• _AIM 1_: According to the Hobsbawm passage, why should Hobsbawm be seen as essentially a British figure? Answer in one to three sentences.
• _AIM 2_: Can you reproduce everything in the Hobsbawm passage from "A lifelong dance" down to "the Communist Party."?

┌─ PASSAGE SHOWN

A lifelong dance with cloven hoof

Interesting Times

December 6, 2002

"Men," Marx famously wrote, "make their own lives, but they do not make them just as they please, they do not make them under circumstances chosen by themselves, but under circumstances directly encountered, given and transmitted from the past" and - as the historian Eric Hobsbawm adds in his autobiography, Interesting Times - "by the world around them". The pressures of time and place certainly explain why Chinese peasants, Ukrainian Jews, Afghan women, South Africans of all colours and many others should have joined, persevered with and often died for the Communist Party.

They do not explain Hobsbawm's steadfast communism. Arriving in Britain as a teenager, he was never really part of the Central European - mostly Jewish - diaspora that made up so much of the postwar communist intelligentsia. He has also frequently had to remind interviewers that he and his family were "not in any sense refugees or victims of national socialism". In fact, Hobsbawm is essentially a British figure: he came to Britain "with a native British passport"; he completed his secondary education here; he went up to Cambridge University as an undergraduate; and he cultivates an ironical detachment from Britain and its traditions that comes easily only to those who belong. He now candidly describes himself as "an accepted member of the official British cultural establishment". Unlike many in the past century of "extremes", therefore, Hobsbawm had a choice and he chose tyranny. That is interesting and it requires explanation.

└─
┌─ GIVEN INFORMATION

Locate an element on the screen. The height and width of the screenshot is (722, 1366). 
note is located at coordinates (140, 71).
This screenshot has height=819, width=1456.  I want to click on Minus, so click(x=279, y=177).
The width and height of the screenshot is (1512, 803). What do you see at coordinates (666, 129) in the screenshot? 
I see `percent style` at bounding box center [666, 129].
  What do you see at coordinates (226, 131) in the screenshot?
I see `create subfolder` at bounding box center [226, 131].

└─

• _ANSWER 1_: Hobsbawm is essentially British because he came to Britain with a native British passport, completed his secondary education there, and went up to Cambridge University as an undergraduate. He also cultivates an ironical detachment from Britain and its traditions, which comes easily only to those who belong.

• _ANSWER 2_:
A lifelong dance with cloven hoof

Interesting Times

December 6, 2002

"Men," Marx famously wrote, "make their own lives, but they do not make them just as they please, they do not make them under circumstances chosen by themselves, but under circumstances directly encountered, given and transmitted from the past" and - as the historian Eric Hobsbawm adds in his autobiography, Interesting Times - "by the world around them". The pressures of time and place certainly explain why Chinese peasants, Ukrainian Jews, Afghan women, South Africans of all colours and many others should have joined, persevered with and often died for the Communist Party.